--- START ---

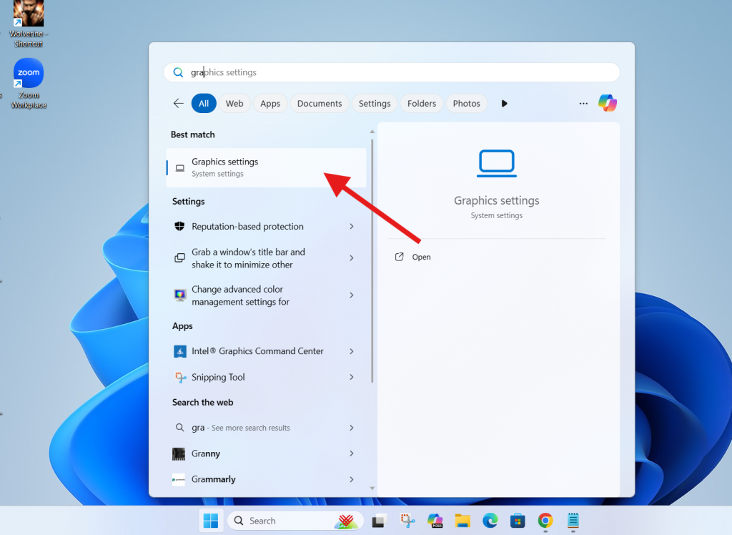This screenshot has height=535, width=732.
Task: Select the Copilot icon in search panel
Action: (607, 103)
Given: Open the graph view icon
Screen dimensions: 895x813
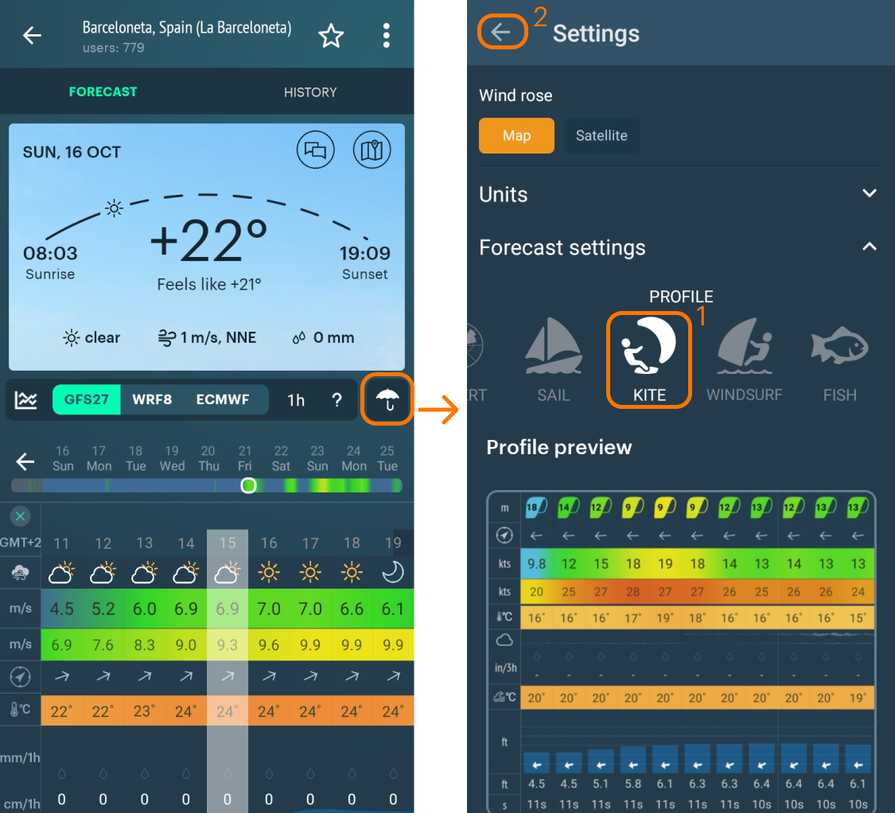Looking at the screenshot, I should point(27,400).
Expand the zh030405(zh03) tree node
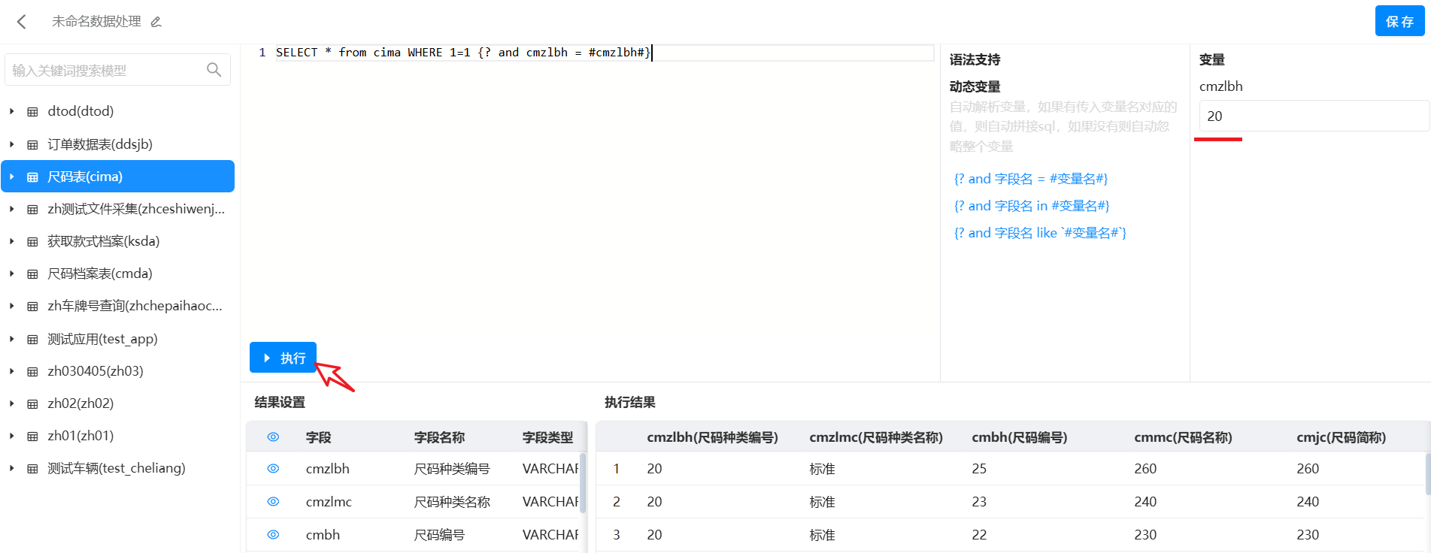The width and height of the screenshot is (1431, 553). coord(12,371)
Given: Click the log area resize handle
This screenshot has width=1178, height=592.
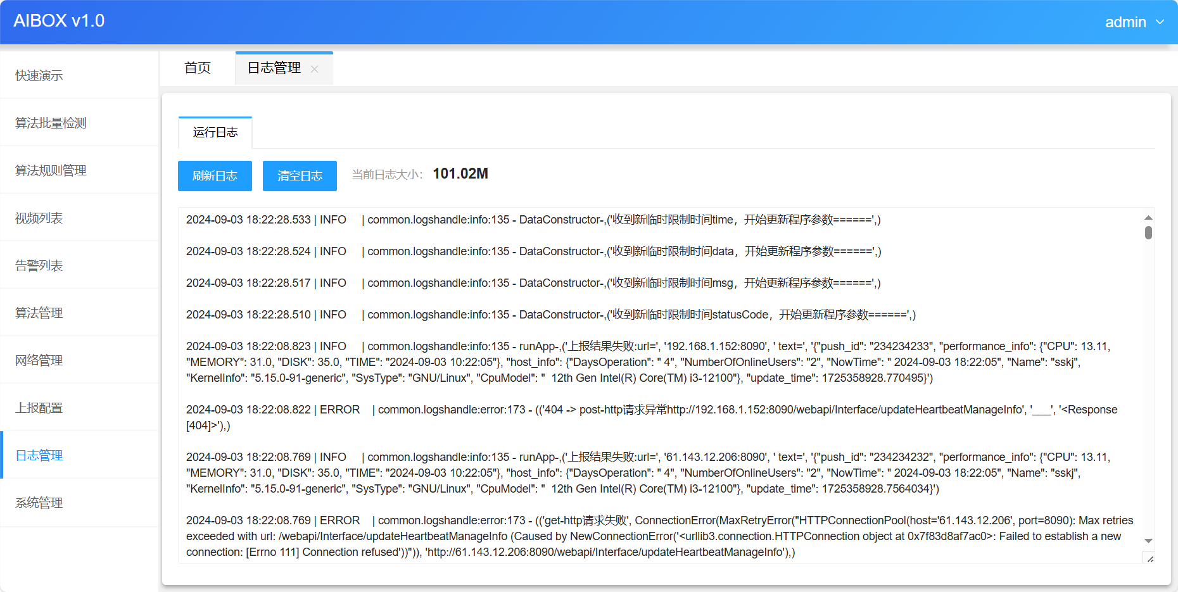Looking at the screenshot, I should 1150,558.
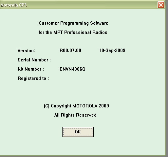Image resolution: width=168 pixels, height=157 pixels.
Task: Click the MPT Professional Radios line
Action: pyautogui.click(x=73, y=32)
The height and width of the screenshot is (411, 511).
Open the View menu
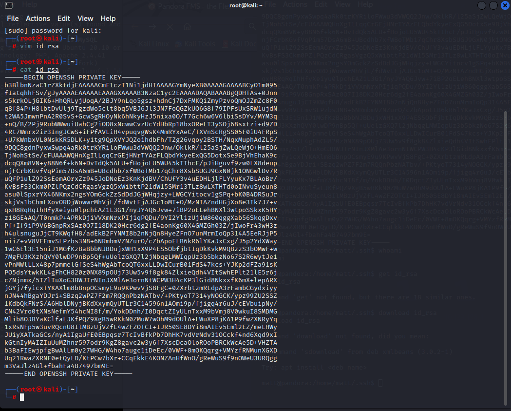(85, 19)
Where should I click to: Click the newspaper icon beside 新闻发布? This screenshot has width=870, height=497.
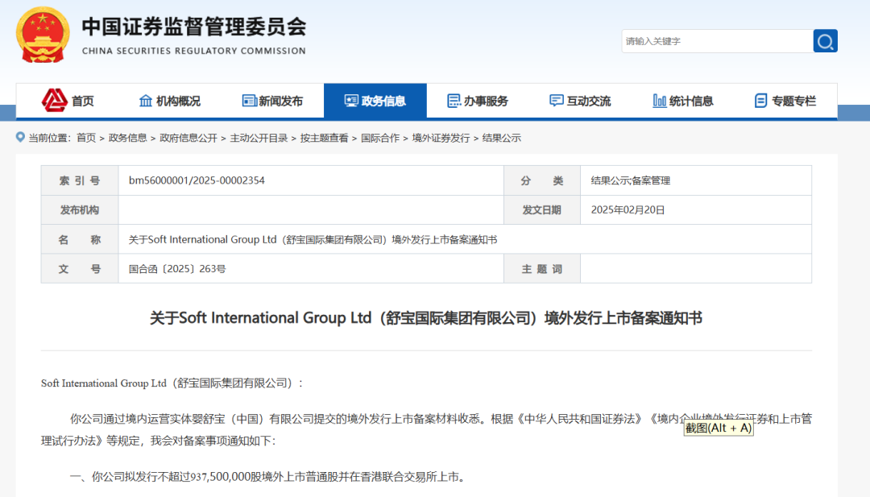click(x=249, y=101)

--- END ---

▶ _Exercise description_
Reproduce every item above word for word, but leave out the pictures.

▶ _Output of the exercise_
This screenshot has height=535, width=732.
Task: Select the Copilot icon in search panel
Action: (607, 103)
Given: Open the graph view icon
Screen dimensions: 895x813
Looking at the screenshot, I should point(27,400).
Expand the zh030405(zh03) tree node
The width and height of the screenshot is (1431, 553). coord(12,371)
Given: Click the log area resize handle
This screenshot has width=1178, height=592.
Looking at the screenshot, I should 1150,558.
Image resolution: width=168 pixels, height=157 pixels.
Task: Click the MPT Professional Radios line
Action: pyautogui.click(x=73, y=32)
The height and width of the screenshot is (411, 511).
Open the View menu
(85, 19)
Where should I click to: Click the newspaper icon beside 新闻发布? This screenshot has width=870, height=497.
click(x=249, y=101)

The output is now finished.